La guerra del Este, por Manuel Arango

LA GUERRA DEL ESTE”

El llamado «problema ruso», como así es calificado por las potencias imperialistas y sus aliados está adquiriendo una resonancia mundial que no cesa de crecer. Allí, en ese extenso país, se encuentran para el imperialismo, como resultado de cuanto viene sucediendo, tres campos principales de graves problemas.

En uno de esos campos, se encuentran los graves y continuos fracasos que esta cosechando el imperialismo en sus persistentes intentos por consumar su viejo objetivo estratégico dirigido a convertir a Rusia en un inmenso protectorado, en unos «Balcanes rusos»; de ahí que «la guerra del este» la esté perdiendo claramente el imperialismo internacional.
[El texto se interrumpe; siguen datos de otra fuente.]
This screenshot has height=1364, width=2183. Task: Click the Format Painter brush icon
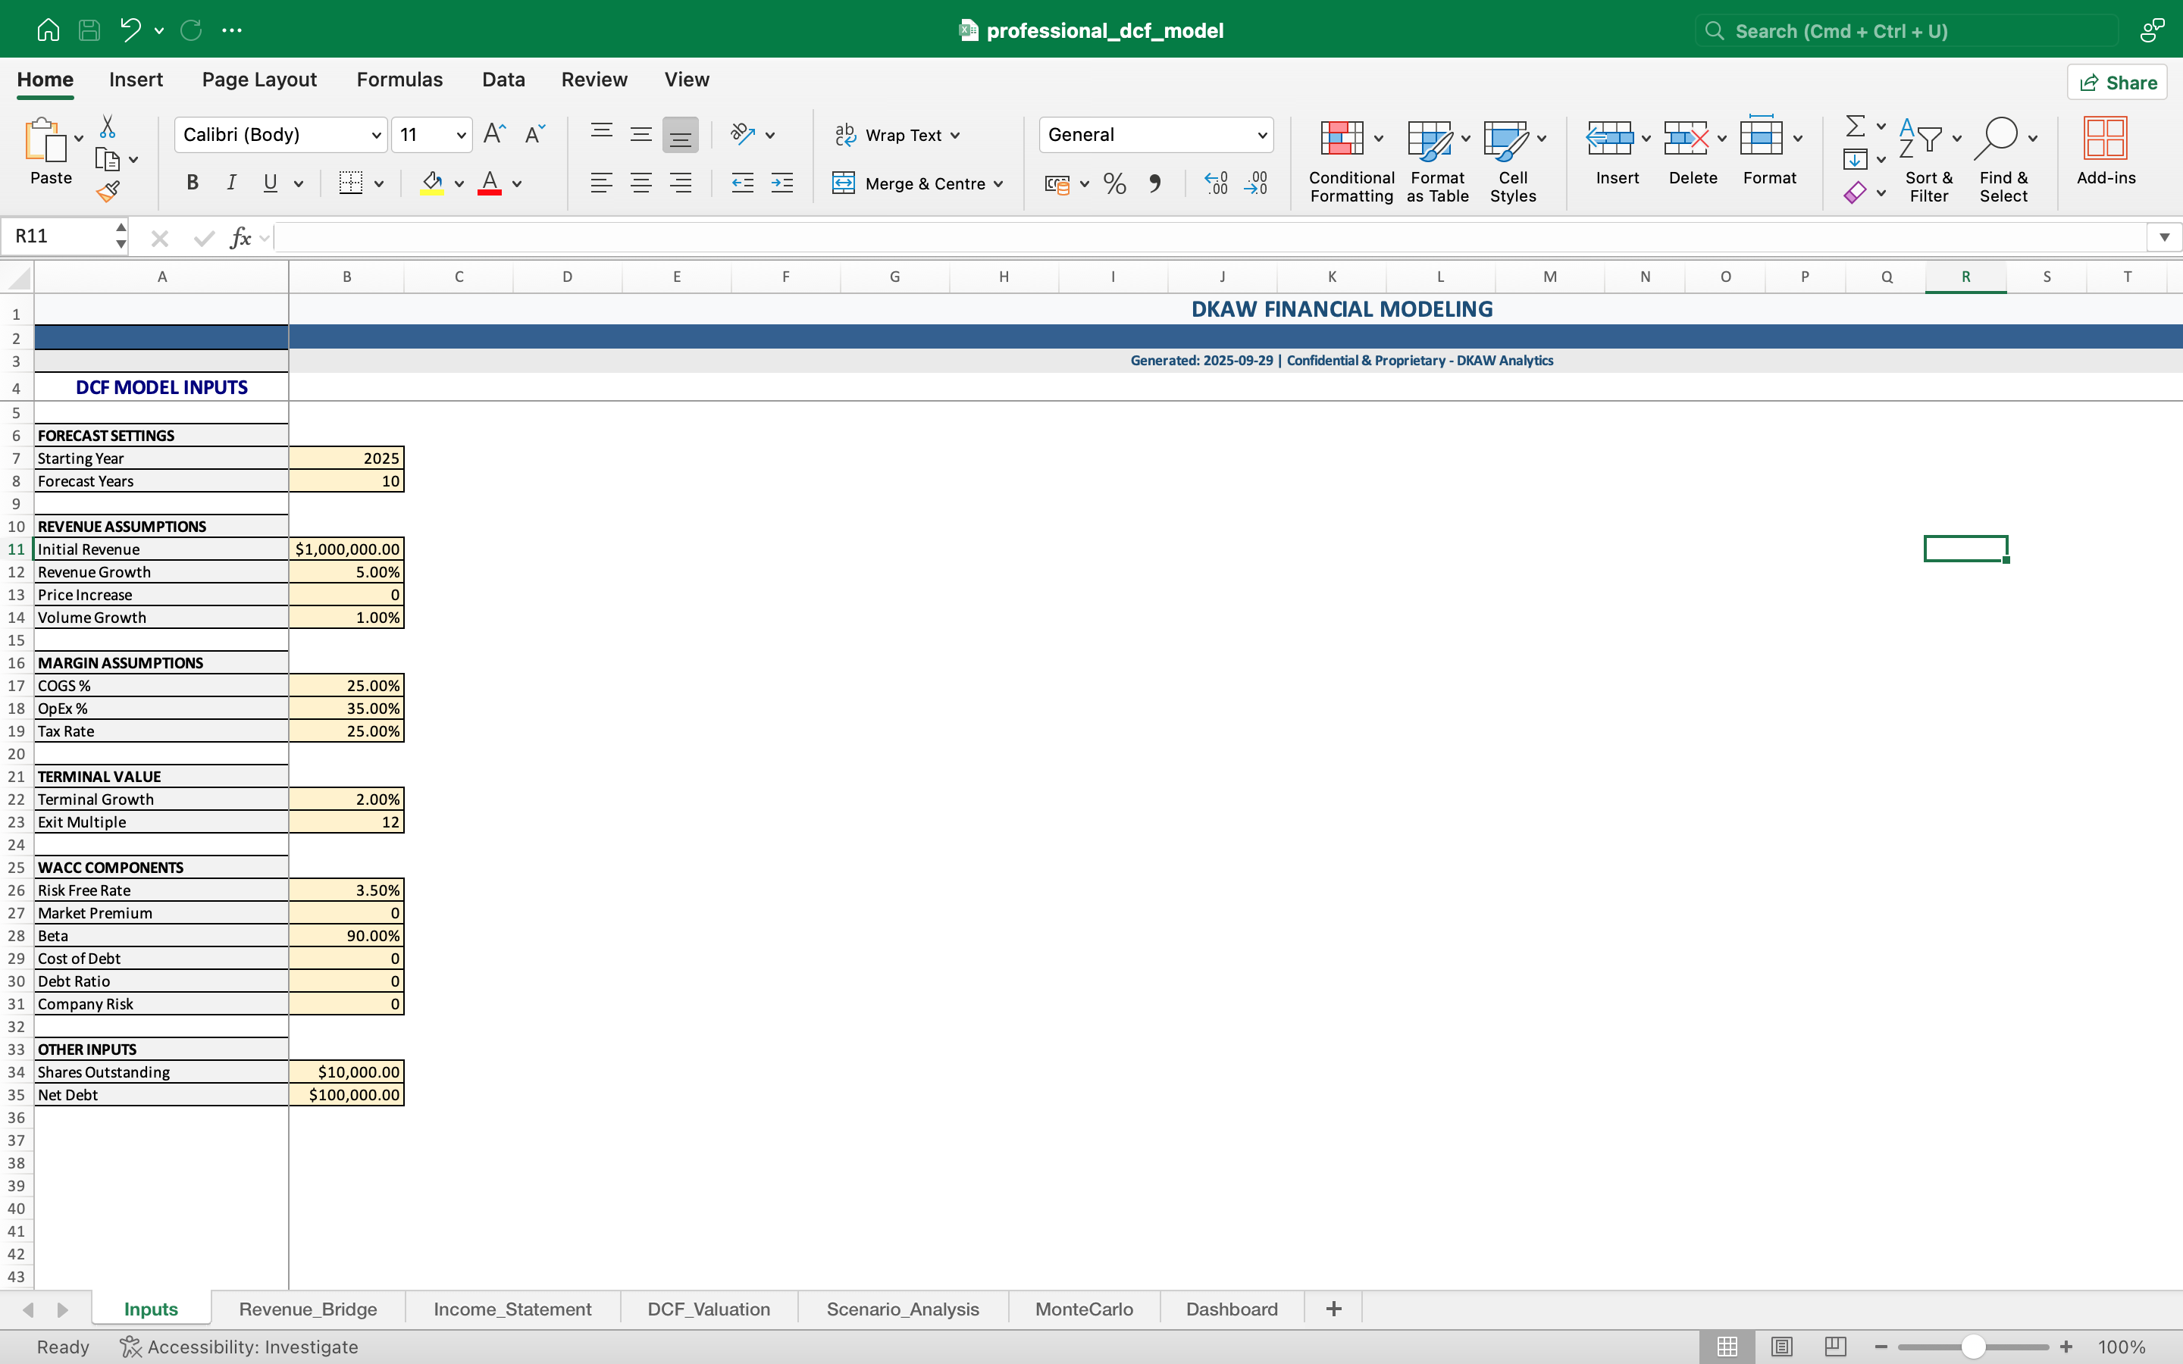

Otro campo que cada vez va a desencadenar más problemas para el imperialismo y para la propia burguesía rusa es el que se refiere a la existencia del nuevo movimiento revolucionario ruso. Este movimiento revolucionario, base para avanzar hacia la restauración del socialismo en aquel país, es ya imparable en su desarrollo, a pesar de la represión, de la influencia del reformismo y de las herencias arrastradas del largo período revisionista en la ex-URSS.
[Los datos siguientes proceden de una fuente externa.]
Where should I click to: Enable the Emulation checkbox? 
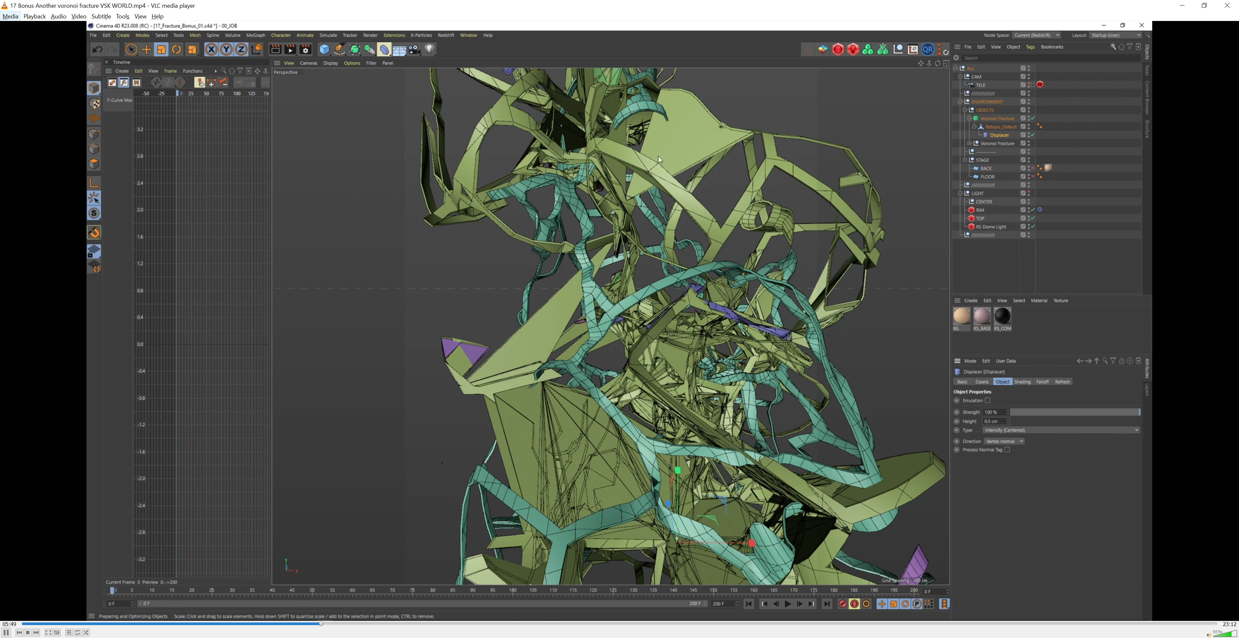[x=987, y=400]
Y por si todos estos no fueran suficientes problemas para el imperialismo internacional y la reacción rusa, todos ellos están comprobando que el desarrollo de la vía-capitalista en la economía rusa no sólo no es firme ni fiable, además se va encontrando obstáculos cada vez mayores en medio de un sistema capitalista atrapado por una decadencia galopante.

Las perspectivas de estos tres grandes campos de problemas que afectan al imperialismo internacional, van a tender a agravarse cada vez más. Quién le iba a decir al imperialismo que se iba a encontrar en la actualidad con este panorama, cuando en los nada lejanos años 90, compinchado con el yeltsinismo ruso, estaba descuartizando a ese inmenso país.

Toda esta situación se explica, ante todo, por dos causas destacadas, las cuales condicionan aspectos relevantes del actual panorama ruso y de su devenir.

Por una parte, hay que tener en cuenta que si existe un país capitalista especial, al que no se le puede situar como a otro país capitalista al uso, ese país es Rusia. Y esto se debe a la existencia de toda una serie de poderosas herencias históricas procedentes de las características de su revolución socialista, de que ese país fue el crisol del leninismo (la teoría y la práctica de la revolución proletaria) y que fue allí, durante 70 años, donde se acumularon los más dilatadas y cualificadas experiencias en la edificación del nuevo sistema social socialista. Todo lo cual condiciona en uno u otro grado la situación política, económica, social y cultural de ese país, así como afecta a las posiciones de las clases sociales (sus movimientos y actitudes) y a las relaciones de Rusia de cara al exterior. Dentro de las consecuencias de esas herencias históricas, hay que destacar de manera especial, el trascendente hecho de que la clase obrera de ese país disponga desde hace tiempo de nuevos destacamentos de militantes bolcheviques y de un nuevo movimiento revolucionario. Por otra parte, hay que señalar que el capitalismo ruso no sólo sigue lastrado por las consecuencias negativas derivadas del paso de la economía planificada socialista a la forma capitalista, sino que, además, Rusia se encuentra atrapada dentro de un sistema capitalista en acelerado proceso de decadencia: Atenazado por crisis permanentes de diverso tipo, contenciosas interimperialistas y guerras económicas y comerciales en ascenso y en medio de guerras imperialistas en progresión. De todo este marco de decadencia acelerada no se puede sustraer Rusia. También, para empeorar aún más el presente y el porvenir del capitalismo ruso, las huestes imperialistas coaligadas al repoblar continuamente sus esfuerzos dirigidos a acabar con Rusia como país independiente para someterlo a vasallaje: desplegando cercos militares, embargos comerciales, sabotajes, etc, no puede por menos, como así está sucediendo, que debilitar y frenar el desarrollo del capitalismo ruso, al mismo tiempo que sirve para relanzar las posiciones antiimperialistas y antifascistas del pueblo ruso y aún otras repúblicas ex-soviéticas.

A todo esto hay que añadirle, en suma, que nos encontramos con la realidad de que Rusia aterriza tardíamente en el sistema capitalista, cuando este sistema se encuentra en el tramo final de su última fase (imperialista) de existencia, en el tramo de su agonía histórica. De ahí que otorgarle vitalidad y futuro al capitalismo ruso es desconocer los principios por los que se rige el comunismo científico.